La penalización económica responde a reiteradas deficiencias en las prestaciones de telefonía e internet. El expediente técnico ya se elevó a Fiscalía para su correspondiente ejecución administrativa.
La Dirección de Defensa al Consumidor dispuso una sanción económica de $29.395.360 contra la empresa de telecomunicaciones Movistar, debido a las constantes interrupciones y fallas en los servicios de telefonía móvil e internet que afectaron a los residentes del departamento Calingasta. La penalidad financiera, que equivale formalmente al valor de 20 canastas básicas, representa la medida más severa del proceso debido a que dicha compañía concentra la gran mayoría de las denuncias tramitadas.
Tras concluir la etapa de instrucción en el organismo de control, el expediente fue derivado formalmente a la Fiscalía del Estado para proceder con la ejecución del cobro. Los reclamos formales fueron impulsados por un contingente de 44 damnificados damnificados de la localidad, de los cuales 39 registran un vínculo contractual con Movistar, mientras que el resto de las presentaciones civiles se distribuyen entre Claro (cuatro casos) y Personal (un caso).
El desencadenante directo de las sanciones administrativas estuvo vinculado a la incomparecencia presencial de los representantes de las firmas durante las audiencias conciliatorias programadas por la repartición oficial.
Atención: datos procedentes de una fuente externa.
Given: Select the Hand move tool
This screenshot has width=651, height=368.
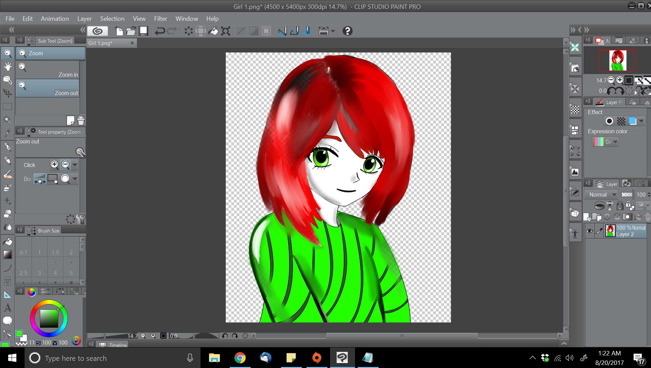Looking at the screenshot, I should pyautogui.click(x=8, y=66).
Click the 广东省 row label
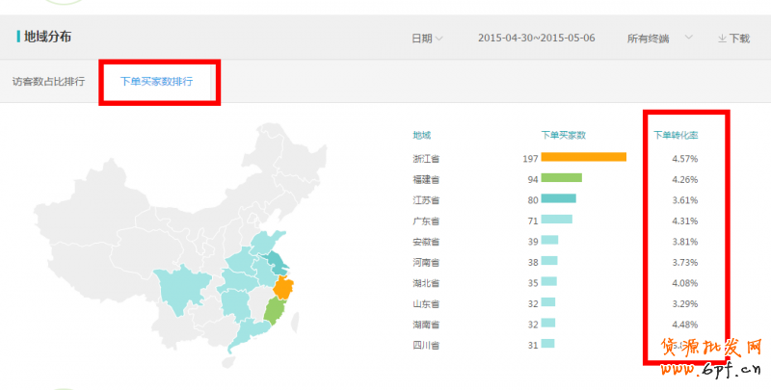This screenshot has height=390, width=771. [x=426, y=221]
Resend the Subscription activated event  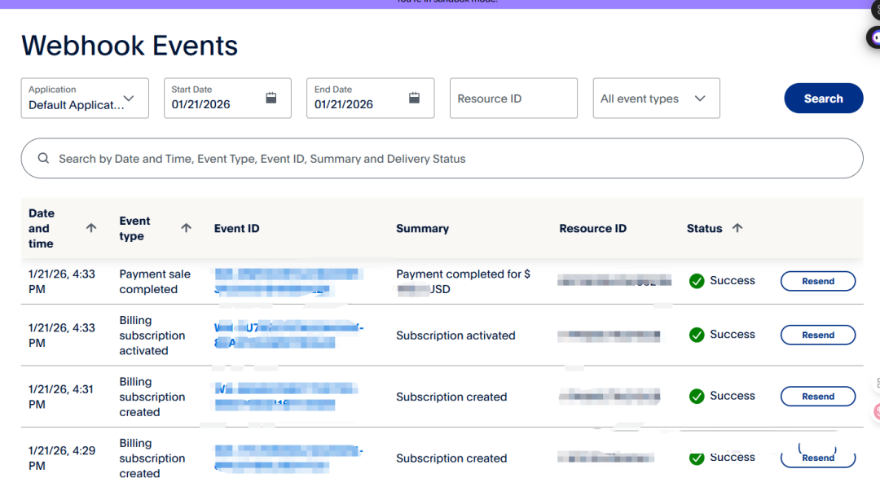pos(817,335)
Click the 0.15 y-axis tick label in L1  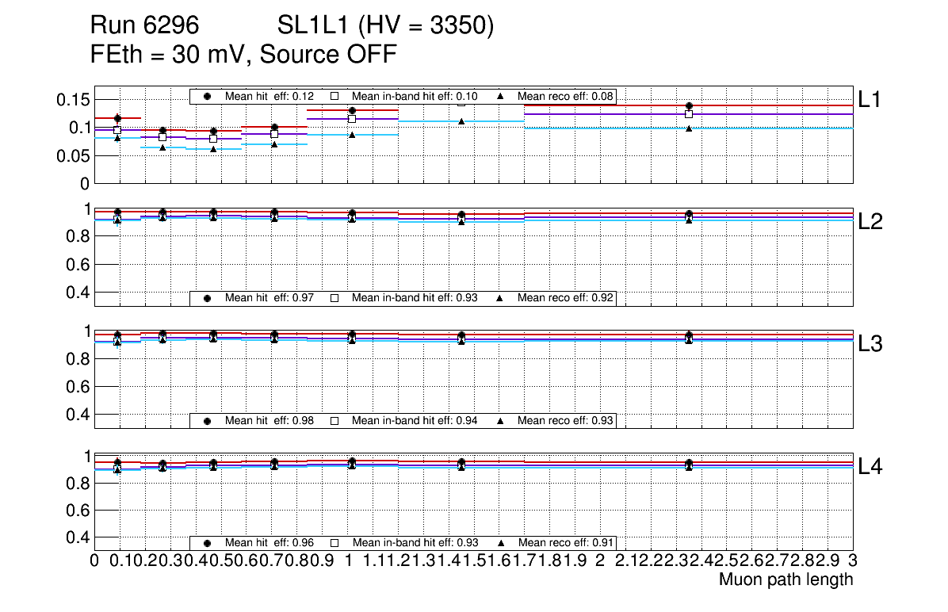tap(72, 99)
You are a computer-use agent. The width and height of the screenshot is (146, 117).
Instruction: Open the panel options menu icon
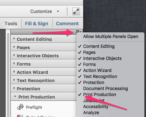tap(79, 32)
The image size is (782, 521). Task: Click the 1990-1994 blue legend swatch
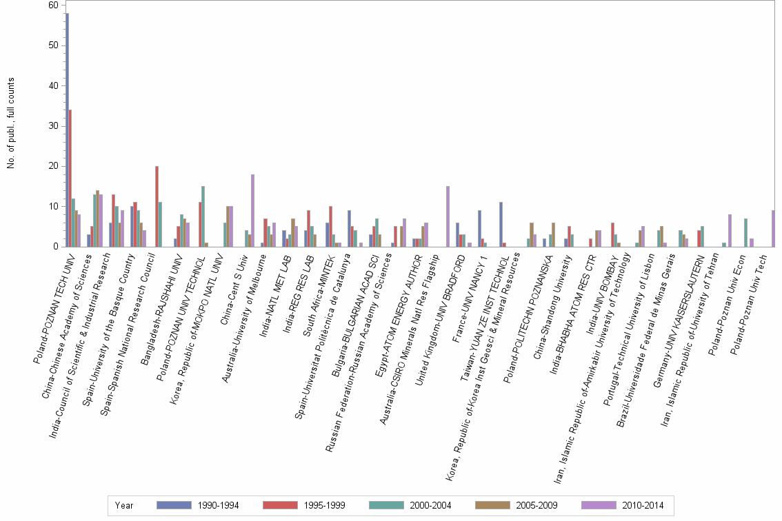click(174, 505)
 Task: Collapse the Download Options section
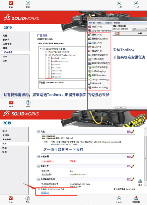tap(39, 156)
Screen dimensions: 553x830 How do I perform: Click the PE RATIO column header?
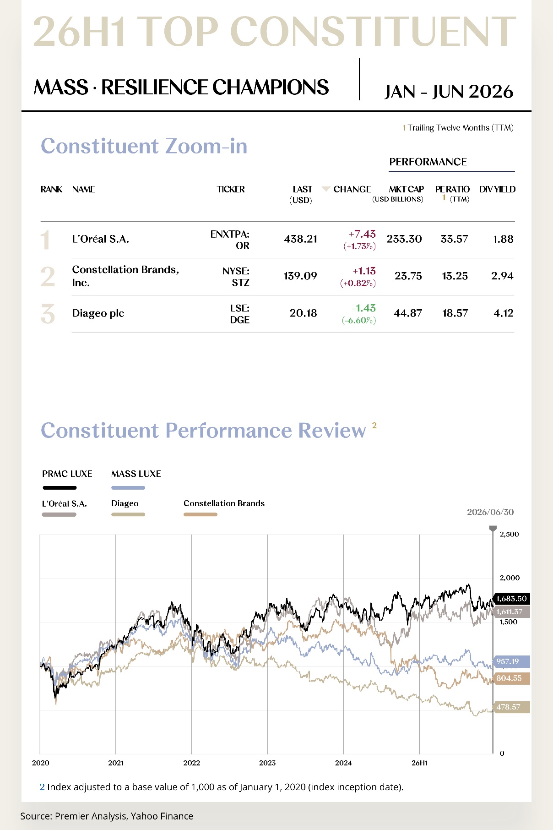(x=452, y=189)
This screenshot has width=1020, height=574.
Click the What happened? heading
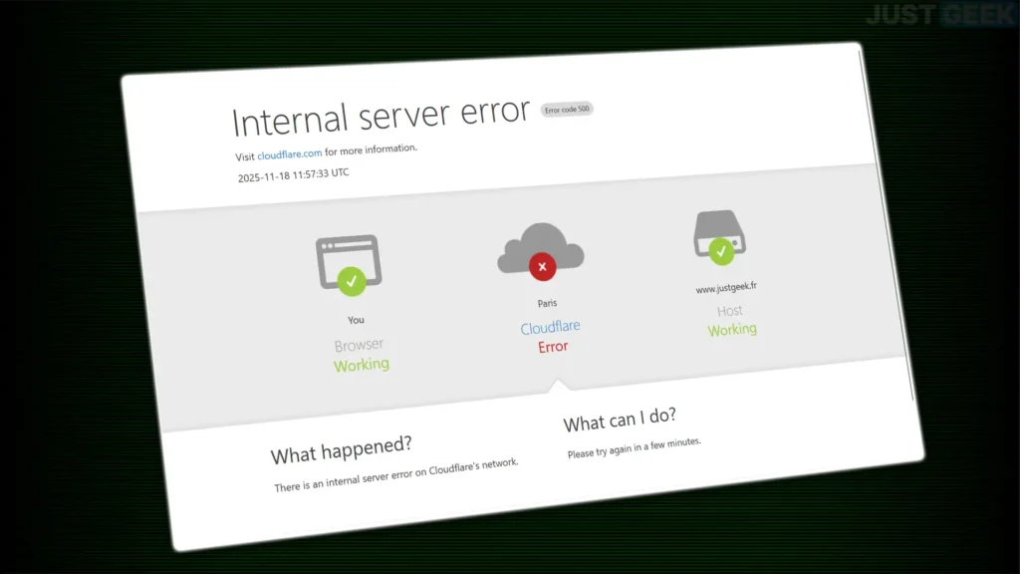click(x=342, y=449)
En su lugar, las prestatarias se limitaron a remitir descargos formales por escrito, temperamento procesal que las autoridades interpretaron como causal suficiente para la formulación definitiva de los cargos.
El conflicto de telecomunicaciones en la región cordillerana arrastra un extenso historial normativo. El primer antecedente masivo se documentó en el año 2022 con una presentación colectiva de 289 usuarios afectados por la falta de señal y cortes crónicos en el flujo de datos. Tras un periodo de estabilidad relativa, la problemática recrudeció en el último trimestre de 2025, motivando la reactivación del legajo mediante nuevas denuncias de los vecinos.
Pese al impacto nominal del monto establecido, la Dirección de Defensa al Consumidor optó por una graduación moderada de la pena. La normativa vigente en la provincia faculta al organismo a aplicar multas que oscilan entre una y 210 canastas básicas; de este modo, el dictamen final contra Movistar se ubicó por debajo del 10% del tope máximo punitivo que prevé la legislación para infracciones de gravedad institucional en servicios públicos esenciales.